- Written by: Mick Gordon and A. C. Grayling
- Characters: Grace, Tony, Tom, Ruth
- Original language: English
- Genre: Drama

Premiere
- Date premiered: 2006
- Place premiered: Soho Theatre London

= Grace (play) =

Play by Mick Gordon and A. C. Grayling

Grace is a 21st-century play written by Mick Gordon and A. C. Grayling.

==Plot==

The title character, a cynical atheist science professor, is participating in a psychology experiment in Canada in which the scientists claim to have developed a helmet that can invoke religious experiences. Grace, although skeptical (when asked what the helmet is called, she mockingly answers, "The God Helmet"), is mesmerized by the feelings she experiences while using the device. Throughout the play, she is "pulled out of the scene" and asked questions about her experiences.

Grace's son, Tom, is considering becoming a priest, and when Grace learns this, she is mortified and demonizes him in front of Tom's girlfriend, Ruth. Grace believes that anyone who tries to preach religion is being an active part of the world problems stemming from what she sees as religious fanaticism, especially violence. Tom tries to assure Grace that he's trying to form a "better religion," one that does not promote violence, but personal improvement and love. Grace stubbornly refuses to listen to Tom and after a bitter argument, the two become estranged. Meanwhile, Grace's husband, Tony, is a practicing Jew, and although he disagrees with Tom's Christian views, is far more tolerant and understanding.

Ruth tells Tom she is pregnant with his baby, and Tom considers this news the time to talk about marriage. Ruth is very reluctant to move forward, saying she is unsure of Tom's religious beliefs herself.

Off scene, Tom is killed in an Islamic terrorist attack. A heartbroken Grace uses this as an example of her reasons behind her anti-religious views during her lectures that she teaches. Ruth tells Grace Tom had requested to have his funeral at a church, but Grace refuses in a fit of rage. Ruth tries to convince Grace to fulfill Tom's wishes, but Grace makes the decision to have a small, informal, non-religious funeral ceremony. In retaliation, Ruth tells Grace she cannot see her future grandchild.
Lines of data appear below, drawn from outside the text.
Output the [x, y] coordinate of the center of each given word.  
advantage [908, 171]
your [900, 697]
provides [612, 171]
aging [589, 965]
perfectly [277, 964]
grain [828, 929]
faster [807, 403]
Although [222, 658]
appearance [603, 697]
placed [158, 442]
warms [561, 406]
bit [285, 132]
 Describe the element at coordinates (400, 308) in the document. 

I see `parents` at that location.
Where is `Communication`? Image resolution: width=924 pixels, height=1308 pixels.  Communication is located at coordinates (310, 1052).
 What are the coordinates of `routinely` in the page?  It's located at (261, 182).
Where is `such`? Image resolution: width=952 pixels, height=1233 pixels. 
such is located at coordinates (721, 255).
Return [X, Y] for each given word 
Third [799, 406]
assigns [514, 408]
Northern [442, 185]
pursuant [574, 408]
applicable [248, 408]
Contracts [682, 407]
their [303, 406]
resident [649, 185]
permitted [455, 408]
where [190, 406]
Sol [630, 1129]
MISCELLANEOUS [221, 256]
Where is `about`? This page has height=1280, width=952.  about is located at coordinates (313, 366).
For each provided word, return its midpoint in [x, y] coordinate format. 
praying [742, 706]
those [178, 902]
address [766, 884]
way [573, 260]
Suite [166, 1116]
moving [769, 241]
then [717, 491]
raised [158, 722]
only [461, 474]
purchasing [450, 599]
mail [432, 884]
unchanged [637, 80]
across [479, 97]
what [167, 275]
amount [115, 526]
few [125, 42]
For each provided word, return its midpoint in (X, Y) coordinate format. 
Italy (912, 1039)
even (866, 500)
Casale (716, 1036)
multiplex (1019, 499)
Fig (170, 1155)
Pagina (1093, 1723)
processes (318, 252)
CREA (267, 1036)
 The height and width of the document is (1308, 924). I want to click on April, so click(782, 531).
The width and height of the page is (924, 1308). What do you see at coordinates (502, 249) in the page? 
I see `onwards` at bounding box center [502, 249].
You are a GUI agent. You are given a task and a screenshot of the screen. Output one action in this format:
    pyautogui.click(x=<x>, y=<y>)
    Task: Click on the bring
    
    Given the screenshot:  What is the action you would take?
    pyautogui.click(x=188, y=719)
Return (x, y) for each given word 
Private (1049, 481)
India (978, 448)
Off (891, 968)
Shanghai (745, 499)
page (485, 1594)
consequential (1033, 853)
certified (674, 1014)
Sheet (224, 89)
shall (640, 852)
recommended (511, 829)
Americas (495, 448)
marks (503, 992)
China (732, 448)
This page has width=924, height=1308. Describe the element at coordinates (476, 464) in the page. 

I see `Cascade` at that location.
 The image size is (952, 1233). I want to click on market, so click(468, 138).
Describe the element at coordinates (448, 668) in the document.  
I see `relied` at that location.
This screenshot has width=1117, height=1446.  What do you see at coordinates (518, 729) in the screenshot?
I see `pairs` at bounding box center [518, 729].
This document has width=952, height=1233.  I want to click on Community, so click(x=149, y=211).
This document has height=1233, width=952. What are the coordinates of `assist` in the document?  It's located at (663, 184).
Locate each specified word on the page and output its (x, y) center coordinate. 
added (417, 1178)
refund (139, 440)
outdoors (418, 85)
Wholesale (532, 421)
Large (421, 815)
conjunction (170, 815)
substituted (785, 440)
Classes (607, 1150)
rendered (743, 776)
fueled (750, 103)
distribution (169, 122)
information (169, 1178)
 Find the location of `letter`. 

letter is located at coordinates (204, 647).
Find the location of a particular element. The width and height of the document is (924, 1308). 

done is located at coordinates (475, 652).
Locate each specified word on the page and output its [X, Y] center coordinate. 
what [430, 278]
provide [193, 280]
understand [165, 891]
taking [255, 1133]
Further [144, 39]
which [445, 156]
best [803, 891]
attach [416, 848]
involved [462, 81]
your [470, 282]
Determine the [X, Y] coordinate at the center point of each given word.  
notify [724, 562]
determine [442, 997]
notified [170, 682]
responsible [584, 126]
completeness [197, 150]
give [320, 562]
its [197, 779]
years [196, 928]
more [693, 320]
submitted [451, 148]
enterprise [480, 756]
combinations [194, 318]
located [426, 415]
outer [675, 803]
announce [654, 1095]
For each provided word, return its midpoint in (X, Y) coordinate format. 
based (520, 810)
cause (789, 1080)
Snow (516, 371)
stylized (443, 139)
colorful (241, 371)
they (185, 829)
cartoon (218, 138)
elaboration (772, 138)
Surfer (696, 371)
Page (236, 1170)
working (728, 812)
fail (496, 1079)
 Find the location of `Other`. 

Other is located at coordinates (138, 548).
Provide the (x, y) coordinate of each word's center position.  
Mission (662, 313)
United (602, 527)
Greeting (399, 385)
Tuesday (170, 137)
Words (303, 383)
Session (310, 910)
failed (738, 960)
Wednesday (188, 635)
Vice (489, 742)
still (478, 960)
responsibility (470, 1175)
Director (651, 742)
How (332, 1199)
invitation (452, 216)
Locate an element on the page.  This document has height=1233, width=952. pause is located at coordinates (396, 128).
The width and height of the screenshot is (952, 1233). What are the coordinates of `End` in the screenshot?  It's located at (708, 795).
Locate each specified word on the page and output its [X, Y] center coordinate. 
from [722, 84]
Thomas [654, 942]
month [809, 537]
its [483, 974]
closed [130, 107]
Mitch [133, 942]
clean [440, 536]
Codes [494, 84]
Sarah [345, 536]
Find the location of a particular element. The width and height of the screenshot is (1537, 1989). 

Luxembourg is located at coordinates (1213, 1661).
After the funeral, Grace begins to have visions of Tom through her helmet. She begins to question her own atheist views, although only mentions this to Tony. Tony recommends to Grace that she visit Ruth and tell her that she had been wrong about her views on religion. Grace sees Ruth at the cemetery paying her respects to Tom. Ruth mentions to Grace that the only reason she did not like Tom's religious views was because of her jealousy that Tom would prioritize God above her. After a heated discussion about how Grace and Tom had a toxic relationship because of her intolerance, and even after his death, Grace tells Ruth about her visions. Grace says that, although it's probably manufactured from her "God Helmet," she finds comfort in her visions of Tom after his death. In the end of the conversation, Grace and Ruth each come to the conclusion that it is not even love, but kindness, that is most important to the well-being of the world and society. Ruth and Grace reconcile their differences and in the end scene they reminisce about Tom and Grace volunteers to tend to Ruth's crying baby.

==Characters==

- Grace A middle-aged professor, a self-described naturalist who rejects religion
- Tom Grace's son, a lawyer-turned-priest who Grace vehemently criticizes for his newly found religious views
- Ruth Tom's girlfriend who is agnostic and is reluctant to completely support Tom, but despises Grace's intolerance to Tom's views
- Tony Grace's husband, a practicing Jew who at first hides his religion from Grace out of fear
- scientist The unnamed scientist never enters the stage; only his voiceover is heard, which only Grace can hear. The scientist gives Grace directions on using the experimental "God Helmet"

==Production==

Grace has a runtime of about 90 minutes.